Opini

Memahami Manusia Dalam Puisi "Debu Beterbangan" Karya Gerard N. Bibang

Oleh : Rikard Djegadut - Minggu, 21/03/2021 11:59 WIB

Ilustrasi Debu Beterbangan

Oleh: Rikard Djegadut, Alumnus Rogationist Seminary College Cebu- Philippines

Opini, INDONEWS.ID - Pertanyaan siapakah manusia, setidaknya membawa kita menyelami tiga (3) jenis sudut pandang tentang manusia.

Namun pertanyaan lanjutan yang sangat esensial dan subtantif adalah mengapa pertanyaan tentang "siapakah manusia itu begitu penting diajukan?"

Berkunjung sebentar ke pemikiran filsuf besar abad Sebelum Masehi (SM), Heraclitus, ia mengatakan bahwa matahari hanyalah selebar kaki manusia. "The sun is the width of a human foot".

Dalam konteks ini, Heraclitus menegaskan tentang posisi vital dan superioritas manusia dalam perputaran kehidupan di dunia ini. Heraclitus mengagungkan superioritas manusia sebagai subjek atas segala yang ada.

Konsep ini kemudian diadopsi filsuf besar era berikutnya yakni Protagoras, seorang pemikir ulung yang telah mempengaruhi pemikiran Plato dan Aristoteles.

Filsuf yang terkenal dengan ajaran metempsikosis, sebuah keyakinan bahwa setiap jiwa itu abadi dan setelah kematian jiwa tersebut akan masuk ke tubuh yang baru ini mengatakan bahwa "manusia adalah ukuran dari segala sesuatu".

Kedua pandangan filsuf di atas menegaskan betapa manusia itu penting, sehingga segala pemahaman tentangnya perlu dimengerti secara holistik dan komprehensif.

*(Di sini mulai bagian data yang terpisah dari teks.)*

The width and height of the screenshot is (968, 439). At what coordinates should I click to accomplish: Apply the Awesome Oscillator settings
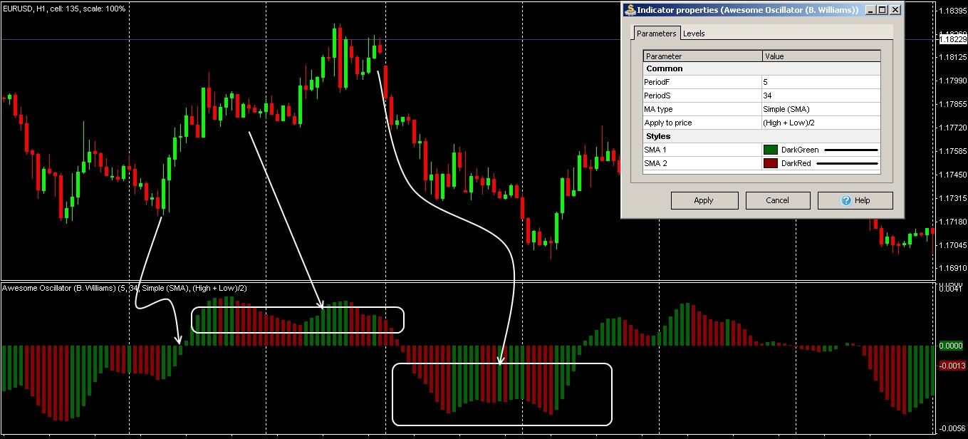coord(704,200)
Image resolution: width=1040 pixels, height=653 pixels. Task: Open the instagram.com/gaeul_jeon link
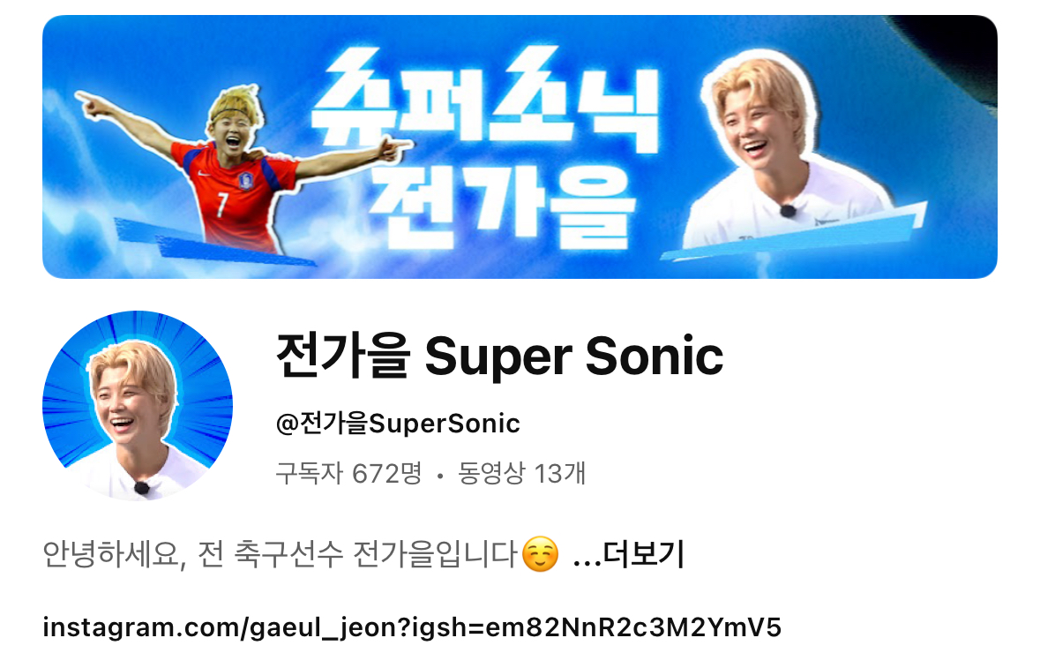412,627
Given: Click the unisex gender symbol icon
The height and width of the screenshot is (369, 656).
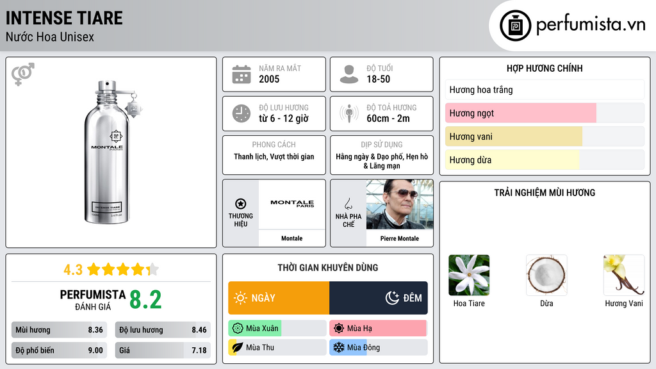Looking at the screenshot, I should point(23,74).
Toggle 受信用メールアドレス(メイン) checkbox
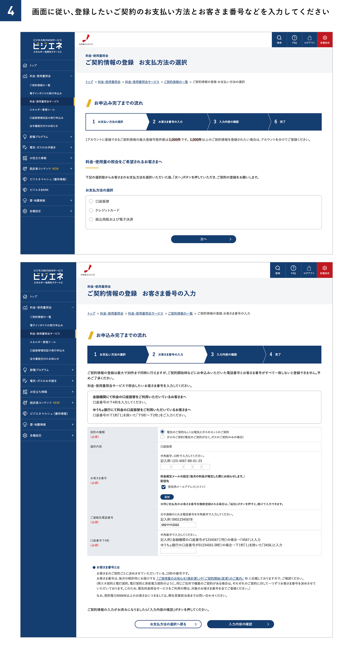This screenshot has width=354, height=658. [164, 487]
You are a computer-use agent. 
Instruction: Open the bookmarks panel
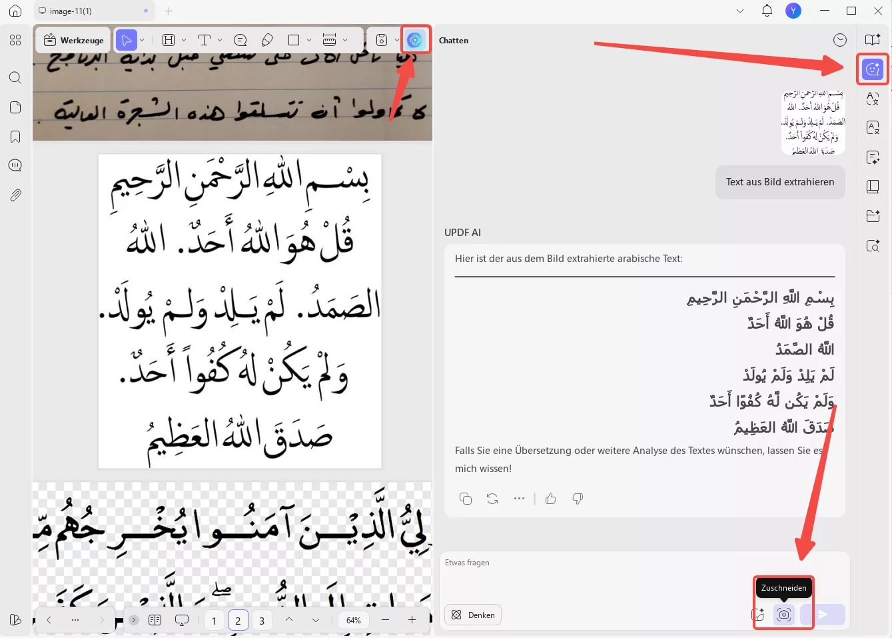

Nah, kembali ke pertanyaan siapakah manusia itu, harus dibedah dari tiga sudut pandang atau point of view atau juga disebut perspektif.

Jika kita bisa mendapatkan tiga pandangan manusia dalam urutan yang tepat dan memberi mereka bobot yang tepat, alhasil kita dapat melihat bahwa ketiga pandangan itu dimaksudkan untuk saling melengkapi dan melayani satu sama lain.

Pemulihan pemahaman otentik tentang sifat sejati pribadi manusia sangat penting. Nyatanya, kelangsungan hidup Peradaban Barat bergantung padanya.

Pandangan Ilmiah Manusia

Dalam Pandangan Ilmiah Manusia atau the Scientific View of Man, fakta yang paling nyata menyebutkan bahwa manusia adalah makhluk fisik / material.

Setiap detik manusia memastikan keberadaannya bahwa ia beroperasi secara material di dunia ini dengan panca inderanya yang dibatasi oleh batasan ruang dan waktu.

Pandangan ilmiah tentang manusia memandang kondisi manusia dalam segala fenomena materialnya semata. Pandangan ini secara reduktif mengasumsikan bahwa metode penalaran induktif, dibantu oleh metode ilmiah dan ditafsirkan oleh panca indera, merupakan cara "terbaik" untuk mengetahui hal-hal yang "nyata".

Aristoteles pernah secara tegas mengatakan bahwa semua bentuk pembelajaran dimulai dalam panca indera. Tidak ada yang salah dengan memulai perspektif ilmiah untuk memahami manusia. Namun, yang salah dan bermasalah adalah ketika kita berhenti pada pandangan ini dan tidak mengakomodir pandangan lainnya.

Pandangan Filsafat Manusia

Untuk memahami manusia secara filosofis diperlukan diskusi tentang makna yang tepat dari kata "person" atau "pribadi" dan"nature" atau "kodrat."

Ketika kita berbicara tentang manusia, kita tidak dapat menyebut "kodrat" tanpa menyebut "pribadi" dan segala yang terkait dengannya.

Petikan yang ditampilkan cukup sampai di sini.